RFC 768: User Datagram Protocol

Overview
The User Datagram Protocol (UDP) defines a simple, connectionless transport layer service that runs on top of the Internet Protocol (IP). UDP provides a lightweight, minimal-overhead mechanism to send independent datagrams between applications without establishing or maintaining end-to-end state. It is designed for situations where low latency, low processing cost, or simple query/response semantics are more important than guaranteed delivery, ordering, or congestion control.

Service Model
UDP offers a best-effort, datagram-oriented service: each UDP message is an independent unit that is either delivered intact or lost; there are no retransmissions, acknowledgments, or built-in sequencing. Multiplexing and demultiplexing are performed by 16-bit port numbers carried in the UDP header, enabling multiple applications on a host to share a single IP address. Applications are responsible for reliability, flow control, and ordering when those properties are required.

Packet Format
The UDP header is deliberately small and fixed in size: eight bytes containing four 16-bit fields. These fields are source port, destination port, length, and checksum. The length field covers header plus data, allowing the receiver to determine the size of the UDP datagram. The payload follows immediately after the header and is treated as opaque data by UDP; the protocol imposes no structure beyond the header fields.

Checksum and Integrity
A checksum field provides optional integrity checking for the header and data, and includes a pseudo-header derived from the IP layer (source and destination IP addresses, protocol, and UDP length) so that misdelivered or misrouted datagrams are likely to be detected. In the original specification for the IPv4 environment, a checksum value of zero can be used to indicate that no checksum is present, making the checksum optional for performance-sensitive uses. The RFC specifies that receivers should discard datagrams that fail validation checks such as header length or checksum mismatches.

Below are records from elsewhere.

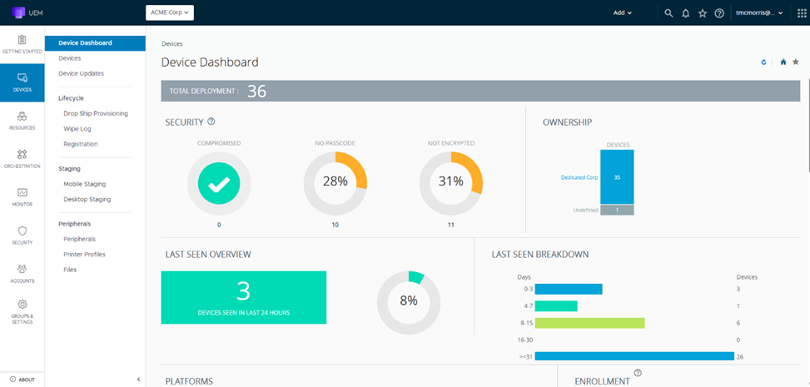This screenshot has height=387, width=810.
Task: Click the notifications bell icon
Action: (x=686, y=13)
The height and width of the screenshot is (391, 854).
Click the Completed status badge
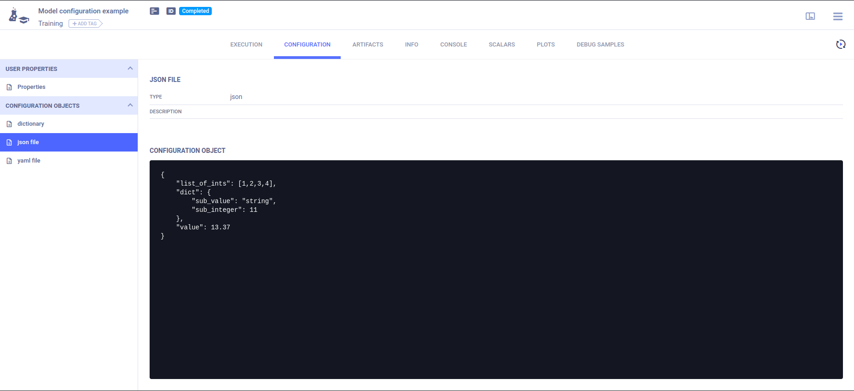195,11
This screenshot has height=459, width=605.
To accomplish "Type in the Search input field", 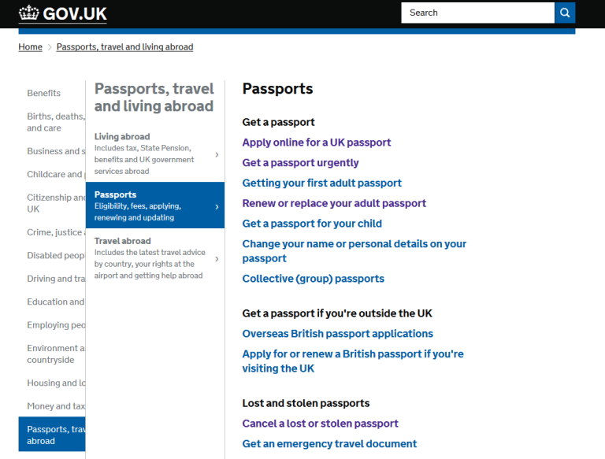I will [x=477, y=13].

Interaction with IP and Fragmentation
UDP relies on IP for addressing, routing, and fragmentation. When a UDP datagram exceeds the network's maximum transmission unit, IP fragmentation and reassembly handle splitting and reconstituting the packet; UDP itself places no additional constraints on fragmentation. Because UDP is stateless, it receives whatever fragment reassembly IP provides and then processes the reassembled datagram or drops it if reassembly fails.

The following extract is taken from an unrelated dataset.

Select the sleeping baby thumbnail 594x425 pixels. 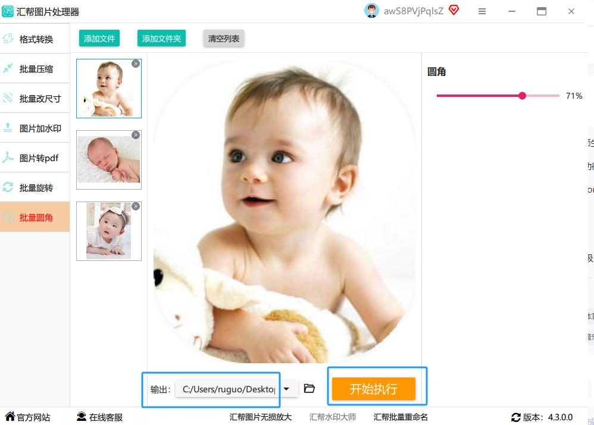point(109,160)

Error Handling and Robustness
UDP intentionally avoids complex error recovery mechanisms. If delivery fails, no automatic retransmission occurs. The protocol recommends that applications implement their own error detection, retransmission policies, or application-level acknowledgments when needed. Certain ICMP messages from the network may be delivered to the sender to indicate unreachable destinations or other network errors, but these are external to UDP's core behavior and optional for applications to interpret.

Use Cases and Design Rationale
UDP's simplicity makes it well suited for time-sensitive or lightweight transactions such as DNS queries, streaming media, real-time interactive applications, and simple request/response protocols. The modest header size reduces processing and bandwidth overhead, and the lack of connection state simplifies server design and scalability. The specification emphasizes that UDP is a tool for application designers: when guaranteed delivery or ordering is essential, higher-level protocols or application logic must add those features atop UDP or use alternative transport services.